A princípio, torna-se imperativo debater a ausência de campanhas educativas acerca da Consolidação das Leis do Trabalho (CLT), principal referência legislativa dos trabalhadores, decretada durante a Era Vargas. Sob essa perspectiva, muitos empregados impostos a sistemas semelhantes ao escravo no ambiente de trabalho não têm noção de seus direitos, visando apenas à oportunidade de mínima obtenção de renda- realidade essa tão presente na área rural do país. Desse modo, cabe aos representantes políticos do país tomarem decisões instrutivas e justas para conscientizar a população sobre as características do trabalho escravo, apresentando analogias atuais, com o fito de reduzir o espantoso número de 160 mil pessoas registradas em condições ilegais de trabalho, como indica a Subsecretaria de Inspeção do Trabalho. Assim, evidencia-se a urgência governamental em educar a população brasileira acerca da continuidade do trabalho análogo à escravidão.
Ademais, a evidente estratificação social presente no contexto nacional potencializa a exploração da mão de obra dos menos favorecidos economicamente. Nesse viés, vale ressaltar os ideais do sociólogo francês Pierre Bourdieu, ao desenvolver o conceito do Campo Burocrático, no qual a divergência entre classes sociais sempre favorece o lucro. Similarmente, nas relações de trabalho brasileiras, a busca frenética pelo poder aquisitivo supera a humanidade, a saber que muitos empregados- em sua maioria analfabetos- são submetidos a condições insalubres e exaustivas pelos seus patrões, que se preocupam apenas com o custo.
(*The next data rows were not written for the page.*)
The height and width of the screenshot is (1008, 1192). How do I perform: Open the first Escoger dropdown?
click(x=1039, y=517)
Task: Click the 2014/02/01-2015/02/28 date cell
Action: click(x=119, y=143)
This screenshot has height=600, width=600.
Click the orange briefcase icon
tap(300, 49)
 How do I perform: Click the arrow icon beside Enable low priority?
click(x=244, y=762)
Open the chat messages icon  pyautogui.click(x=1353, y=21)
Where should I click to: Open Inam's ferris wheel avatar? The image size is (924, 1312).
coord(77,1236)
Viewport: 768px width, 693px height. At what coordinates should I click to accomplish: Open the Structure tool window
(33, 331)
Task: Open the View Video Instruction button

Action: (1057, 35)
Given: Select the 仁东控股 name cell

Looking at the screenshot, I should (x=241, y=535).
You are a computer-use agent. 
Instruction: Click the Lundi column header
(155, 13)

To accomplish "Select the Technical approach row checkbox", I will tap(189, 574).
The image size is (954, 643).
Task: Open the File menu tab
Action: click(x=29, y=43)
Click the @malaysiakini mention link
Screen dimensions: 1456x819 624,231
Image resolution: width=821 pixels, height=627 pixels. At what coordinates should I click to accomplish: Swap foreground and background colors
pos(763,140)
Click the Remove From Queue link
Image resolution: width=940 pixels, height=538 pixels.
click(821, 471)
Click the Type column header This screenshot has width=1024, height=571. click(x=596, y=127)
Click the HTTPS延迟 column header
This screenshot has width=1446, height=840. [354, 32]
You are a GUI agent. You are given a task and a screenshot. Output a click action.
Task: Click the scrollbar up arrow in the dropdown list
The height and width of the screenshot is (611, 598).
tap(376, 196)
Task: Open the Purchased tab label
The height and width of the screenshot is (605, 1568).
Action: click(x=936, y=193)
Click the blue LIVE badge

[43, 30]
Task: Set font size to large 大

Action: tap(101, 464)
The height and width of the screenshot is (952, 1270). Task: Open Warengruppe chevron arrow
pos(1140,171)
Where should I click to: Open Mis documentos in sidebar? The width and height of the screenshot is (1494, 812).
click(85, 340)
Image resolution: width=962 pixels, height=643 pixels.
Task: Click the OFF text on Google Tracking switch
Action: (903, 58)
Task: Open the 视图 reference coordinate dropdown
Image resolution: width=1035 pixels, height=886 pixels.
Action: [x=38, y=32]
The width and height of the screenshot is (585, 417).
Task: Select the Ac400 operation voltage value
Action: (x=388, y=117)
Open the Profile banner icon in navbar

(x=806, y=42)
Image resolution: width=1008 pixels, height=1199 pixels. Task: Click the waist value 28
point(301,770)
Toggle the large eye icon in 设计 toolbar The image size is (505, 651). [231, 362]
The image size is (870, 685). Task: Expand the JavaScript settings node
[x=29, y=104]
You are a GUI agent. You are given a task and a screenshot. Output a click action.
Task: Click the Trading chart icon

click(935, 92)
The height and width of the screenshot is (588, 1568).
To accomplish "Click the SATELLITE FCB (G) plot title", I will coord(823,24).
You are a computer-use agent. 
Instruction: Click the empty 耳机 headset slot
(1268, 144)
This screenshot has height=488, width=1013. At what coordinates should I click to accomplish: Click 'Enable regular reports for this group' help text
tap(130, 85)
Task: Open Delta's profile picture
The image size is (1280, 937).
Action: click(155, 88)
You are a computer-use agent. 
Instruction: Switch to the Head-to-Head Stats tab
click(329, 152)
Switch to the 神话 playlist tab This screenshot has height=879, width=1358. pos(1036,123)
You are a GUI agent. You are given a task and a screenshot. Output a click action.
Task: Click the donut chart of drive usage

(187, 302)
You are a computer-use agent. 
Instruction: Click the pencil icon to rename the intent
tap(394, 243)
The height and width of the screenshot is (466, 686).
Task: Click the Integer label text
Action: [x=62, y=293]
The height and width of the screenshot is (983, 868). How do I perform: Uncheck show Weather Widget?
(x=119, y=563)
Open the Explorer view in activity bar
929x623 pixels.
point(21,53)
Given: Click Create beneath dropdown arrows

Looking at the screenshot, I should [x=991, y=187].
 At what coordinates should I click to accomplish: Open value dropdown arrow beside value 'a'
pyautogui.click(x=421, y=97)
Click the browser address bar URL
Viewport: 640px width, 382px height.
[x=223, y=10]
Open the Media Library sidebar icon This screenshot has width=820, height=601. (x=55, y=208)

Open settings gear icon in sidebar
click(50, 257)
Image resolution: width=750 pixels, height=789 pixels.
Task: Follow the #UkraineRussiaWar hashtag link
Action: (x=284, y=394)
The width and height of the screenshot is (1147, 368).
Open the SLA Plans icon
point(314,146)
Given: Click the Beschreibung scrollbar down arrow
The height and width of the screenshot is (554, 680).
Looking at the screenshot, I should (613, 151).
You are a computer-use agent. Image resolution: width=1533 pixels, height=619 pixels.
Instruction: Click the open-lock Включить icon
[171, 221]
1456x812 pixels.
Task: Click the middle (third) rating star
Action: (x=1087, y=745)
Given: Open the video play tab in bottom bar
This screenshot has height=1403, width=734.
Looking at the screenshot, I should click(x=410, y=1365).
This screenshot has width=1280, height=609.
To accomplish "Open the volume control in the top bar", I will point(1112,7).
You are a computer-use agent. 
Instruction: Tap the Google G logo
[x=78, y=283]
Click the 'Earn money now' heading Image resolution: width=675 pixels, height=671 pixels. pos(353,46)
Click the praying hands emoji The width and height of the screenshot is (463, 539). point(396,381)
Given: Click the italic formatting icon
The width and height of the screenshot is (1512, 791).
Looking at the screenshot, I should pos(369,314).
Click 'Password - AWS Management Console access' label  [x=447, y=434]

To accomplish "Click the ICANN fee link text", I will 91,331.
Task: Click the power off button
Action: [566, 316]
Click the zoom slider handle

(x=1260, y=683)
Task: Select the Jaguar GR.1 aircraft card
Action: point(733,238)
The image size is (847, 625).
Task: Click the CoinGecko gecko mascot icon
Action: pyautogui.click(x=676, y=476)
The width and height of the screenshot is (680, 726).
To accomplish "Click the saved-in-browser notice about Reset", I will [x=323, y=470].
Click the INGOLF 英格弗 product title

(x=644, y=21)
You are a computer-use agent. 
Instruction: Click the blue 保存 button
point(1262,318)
Logo, a desigualdade social influencia diretamente no trabalho análogo ao escravo.
Diante do exposto, o Ministério da Justiça e Segurança Pública deve intervir efetivamente no sistema de trabalho brasileiro, por meio de fiscalizações constantes e rigorosas- garantindo o cumprimento da PEC do trabalho escravo-, nas quais os registros seriam feitos por gravações, com o objetivo de evitar corrupções e abusos de poder. Além disso, as Secretarias de Educação poderiam realizar campanhas instrutivas, por intermédio de parcerias com escolas públicas, a fim de divulgar os direitos laborais.